Thursday, July 02, 2015

Book Week: The Beer Wench's Guide to Beer

The Beer Wench's Guide to Beer
Ashley Routson
Voyageur Press, 256 pages, $23
  • What is it? A personal beer tour by Ashley Routson
  • Who's it For? Aspiring beer geeks
  • Reviewer Disclosure. I know Ashley a bit and have met her a couple times--and had one unintentional online fracas with her.
  • Scope. The U.S. mostly, though she touches on foreign styles

The Review
This book is aptly named. It's not a general primer, written by a faceless writer in the classic voice-of-God third-person. It's a personal book written in the first person in a very chatty, familiar voice. You have the feeling, very early on, that Ashley Routson has you by the elbow and is taking you on a tour of the beer world, pointing out the things that catch her eye. During the tour, she offers a very current sense of the way American beer geeks see the world--which I sense is also quite personal. Routson is in many ways the face of American craft beer, and folks who are entering that world will get a strong sense of its flavor. (She has an all-star list of blurbs on the back cover: Dogfish Head's Sam Calagione, Stone's Mitch Steele, Firestone Walker's Matt Brynildson, the Brewers Association's Julia Herz.)

The structure itself captures the current thinking on beer in the US.  She starts with beer types, organized by family, but only spends 40% of the book there. She points them out from her perspective, offering punchy little observations like "my take," "in the mouth" (taste), "in one word" (mild: friendly; IPA: invigorating; saison: majestic), "drink instead of" (and here she helpfully offers alternatives to wine and cocktails). Then she moves along to a section on ingredients and appreciation, which is again interpretive. For example, in describing esters, she has a table that lists the "fancy scientific name" and the associated smell. The last 40% of the book concerns food pairings, cooking, and beer cocktails, and while I am largely ignorant of those things, it seems to be a strength in the book.

The feel here is of a welcoming insider showing a newbie the ropes. The information in some sections is not always accurate. The beer styles section has some poor history* and I would quibble with the introduction to the styles in several places.  I wish these had been cleaned up a bit, but I don't actually think it's a huge problem. If you're the kind of pedant who reads Ron Pattinson and Martyn Cornell and knows what a mild really is, you were never going to buy this book in the first place. If, on the other hand, you are a Corona Light drinker who has put your toe in the Blue Moon waters, that's a good enough description.
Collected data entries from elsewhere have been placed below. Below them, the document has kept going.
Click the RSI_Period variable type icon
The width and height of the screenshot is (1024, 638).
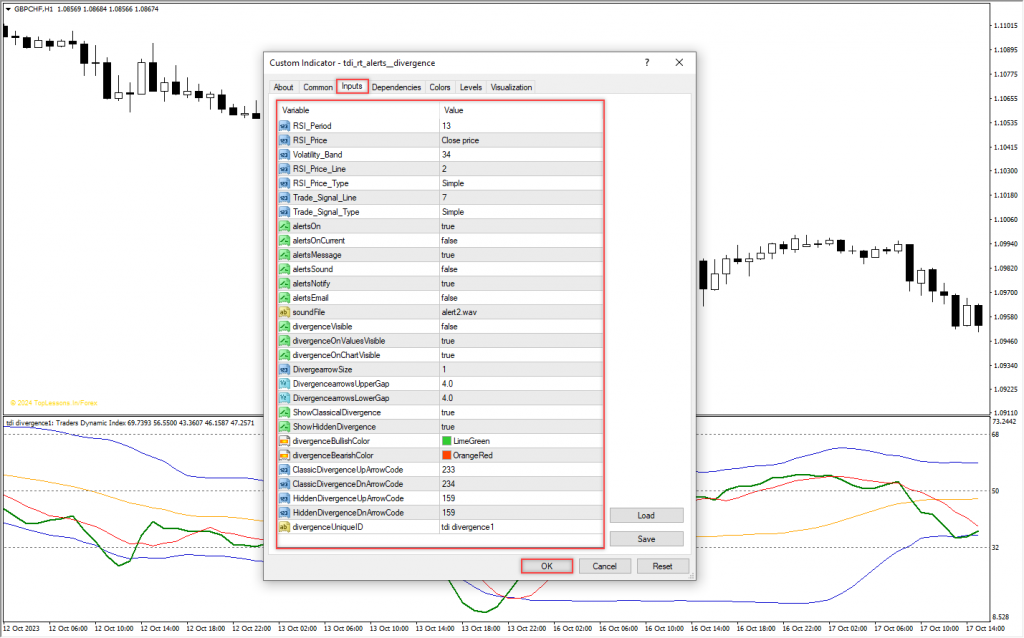point(285,126)
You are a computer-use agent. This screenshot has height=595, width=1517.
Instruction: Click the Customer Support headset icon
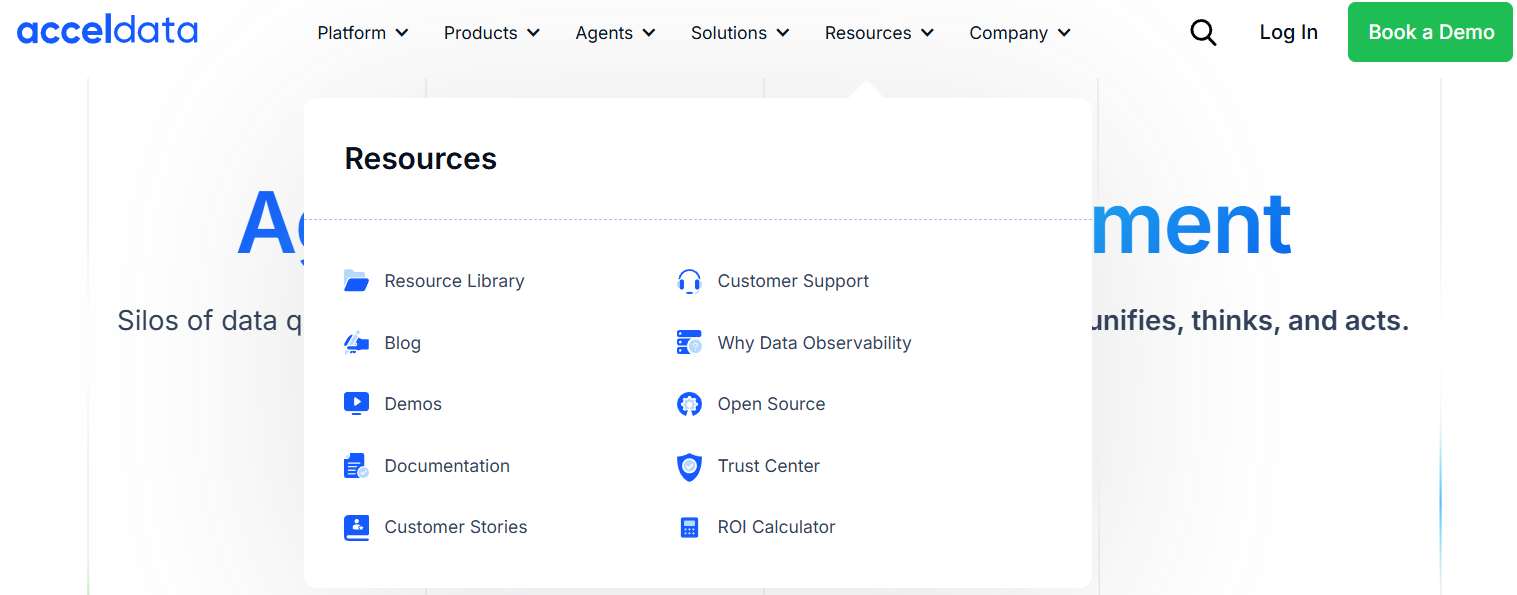point(689,280)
Ashley Routson is, like craft beer culture itself, a somewhat polarizing figure. She is as close to "celebrity" as beer writers get (ain't no one paying me to write Jeff Alworth's Guide to Beer), and that means she attracts attention both positive and negative. Her rise to fame has been fueled by social media (she has 33,000 Twitter followers and 45,000 Instagram followers; Widmer Brothers have 21,000 Twitter followers), and this is a book for the social media age. It is light, breezy, personal, and filled with the personality of the writer. Although the book will no doubt draw some negative reviews, it will introduce a lot of people to beer--and they'll be the better for it.

_________________
*Mild ale: "Milds got their name for the same reason bitters got theirs--patrons used it as a way to differentiate between the two styles at the pub. They would either order the bitter (the hoppy pale ale) or the mild (the less hoppy, less alcohol and therefore more 'mild' ale)."